Getting to know your customers is both fashionable and a good idea. But if you work for a large corporation, you may find several obstacles to forming a direct relationship with customers. All is not lost; you can kick-start your customer research by looking within your company for evidence of user experience problems.
- Technical Support : Customer support is an area of great expense for most companies. If you have a technical support or customer service staff, you have a rich source of customer complaints and difficulties. Most technical support groups keep track of how many calls they get about a particular issue so that they can decide what to focus on. Commonly, these groups are also aware of trends in customer concerns. Too often, this information is not adequately employed by the rest of the company to actually make improvements in products. Find out what the top issues are. They might be complaints, or they might be “educational calls,” questions users commonly have about how to use the product.
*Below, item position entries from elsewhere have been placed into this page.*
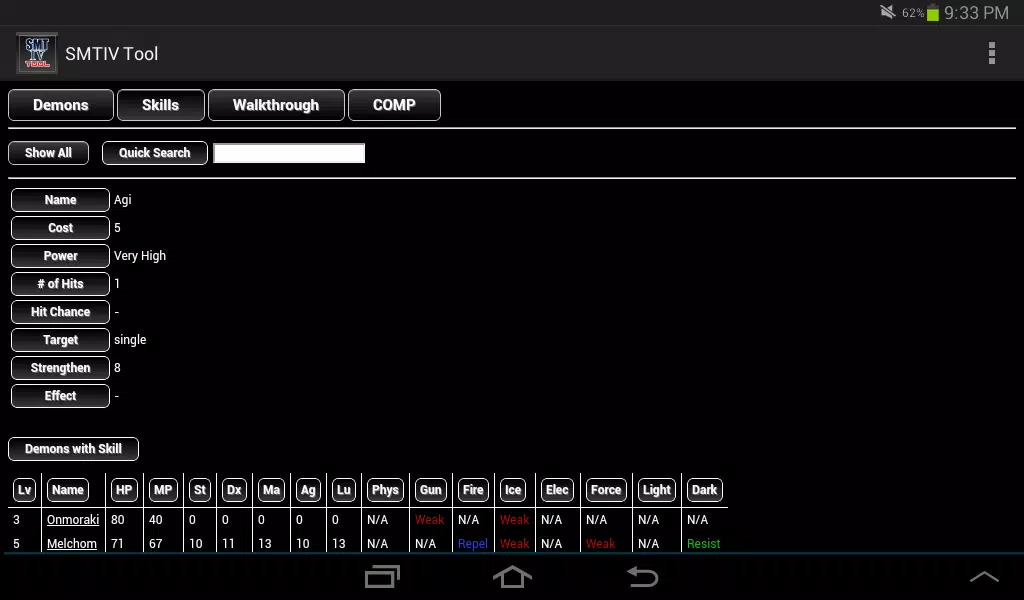
Task: Sort table by Lv column header
Action: [x=24, y=490]
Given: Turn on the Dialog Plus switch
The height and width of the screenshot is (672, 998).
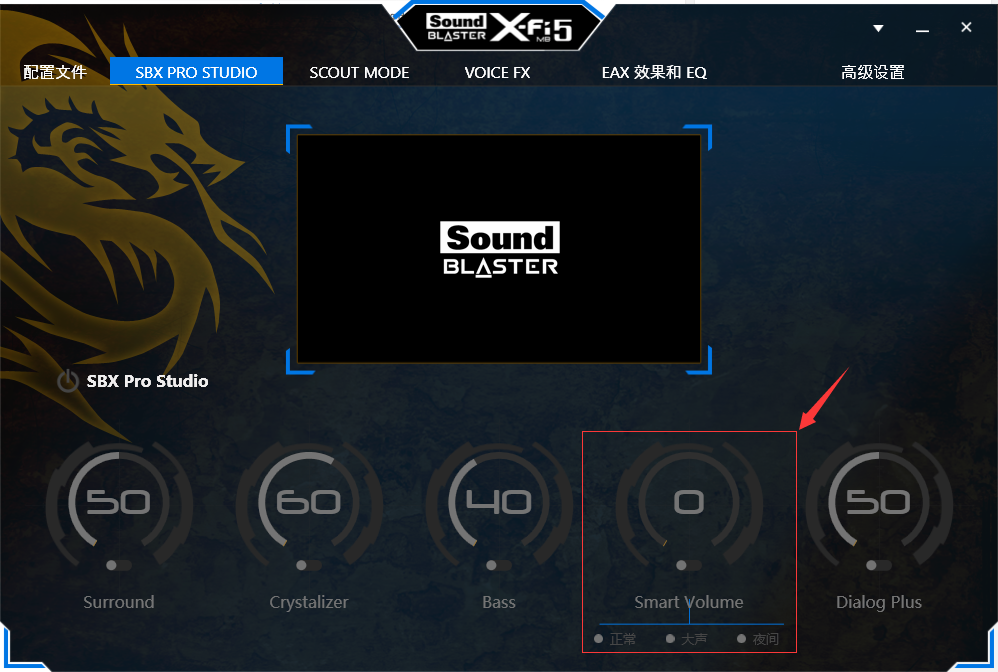Looking at the screenshot, I should click(878, 565).
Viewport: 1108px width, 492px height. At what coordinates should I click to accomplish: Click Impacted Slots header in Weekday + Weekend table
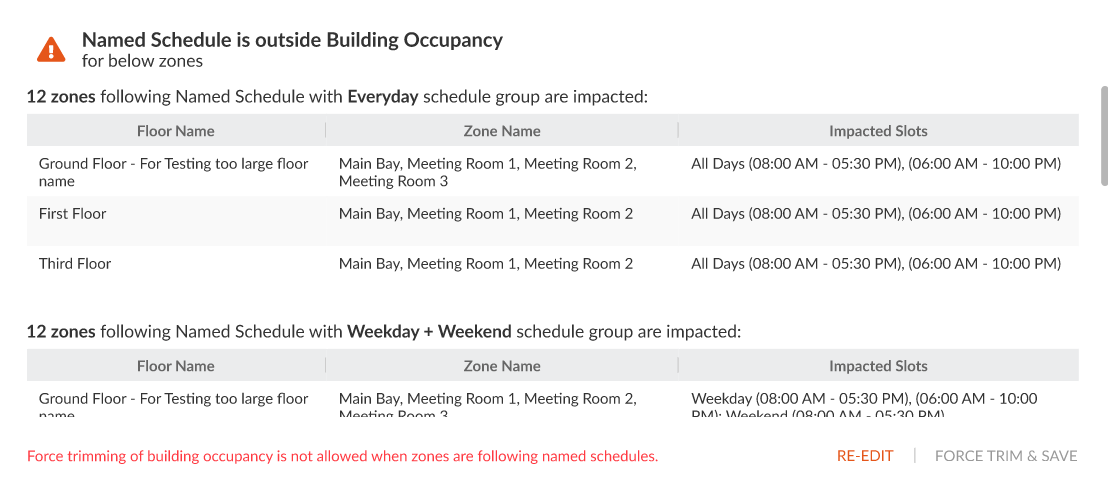(x=878, y=366)
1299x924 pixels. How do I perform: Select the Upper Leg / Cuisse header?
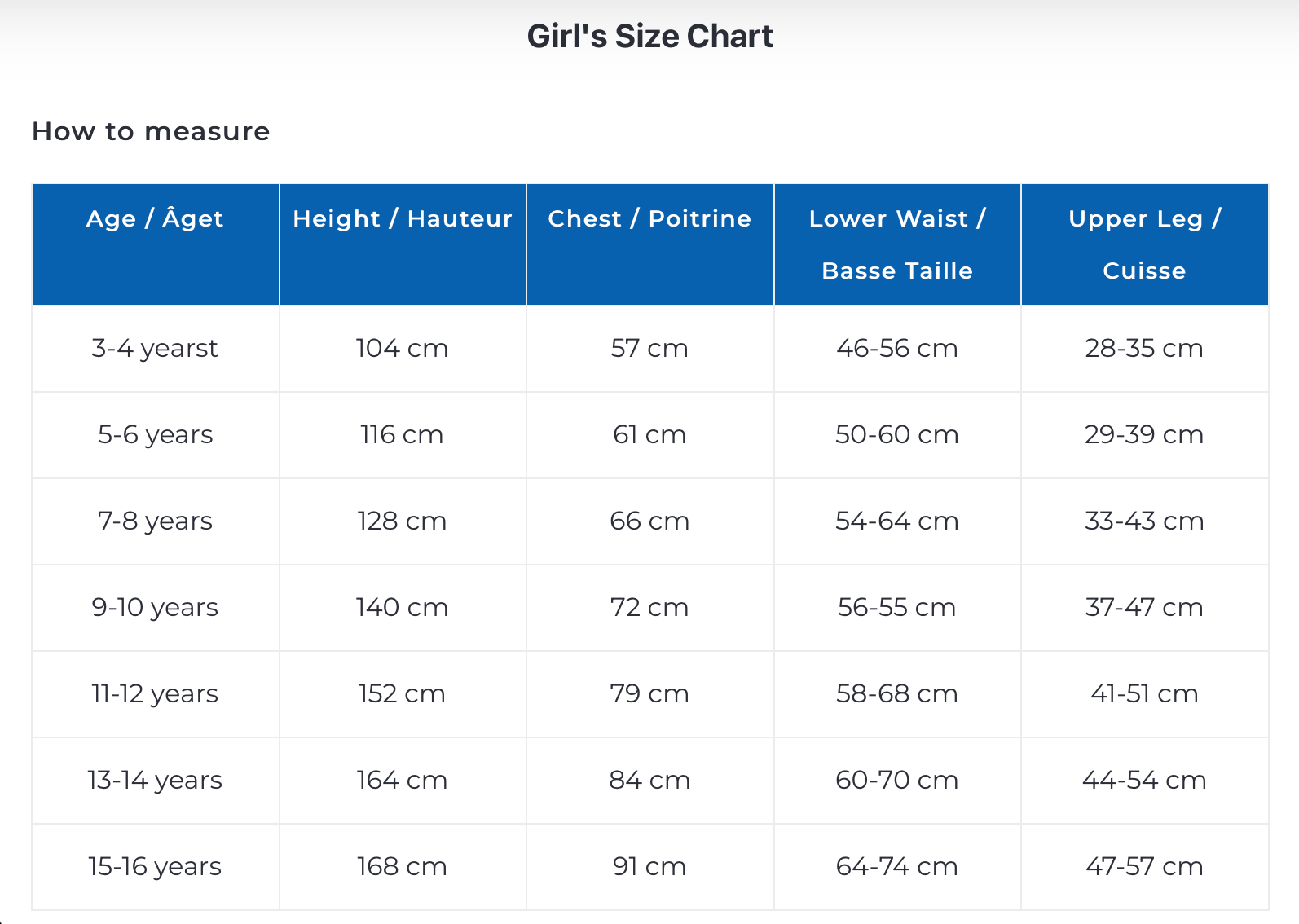click(1144, 244)
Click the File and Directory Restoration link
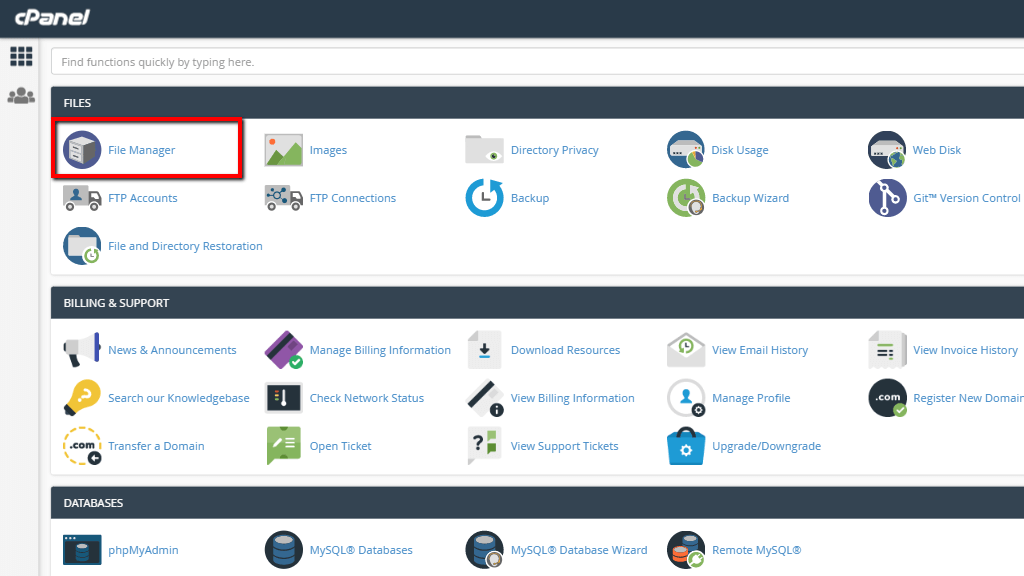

Also ask how much such a call costs the company. If you can make a fix to the product (or its documentation) that reduces call volume, and you multiply that reduction by the cost per call, you’ll know how much savings that fix can the company. if that fix reduces the number of products returned, or reduces abandonment of your service, etc. then it has even greater power.
- Training and Education : If your company provides training or education to its users, the trainers will know what parts of the product users have difficulty learning. Improving usability and intelligibility in these areas will improve customer satisfaction and make the trainer’s job easier. In addition, the trainers will be able to point out features that are difficult to explain. A feature that is hard to explain often hides a usability problem. Trainers will primarily be concerned with features and processes that the user employs during adoption, while they are setting up and getting to know a product. This is when most returns happen. Returns are costlier to the company than a failure to sell the product in the first place, so initiatives that lead to a reduction in returns have a direct impact on the bottom line.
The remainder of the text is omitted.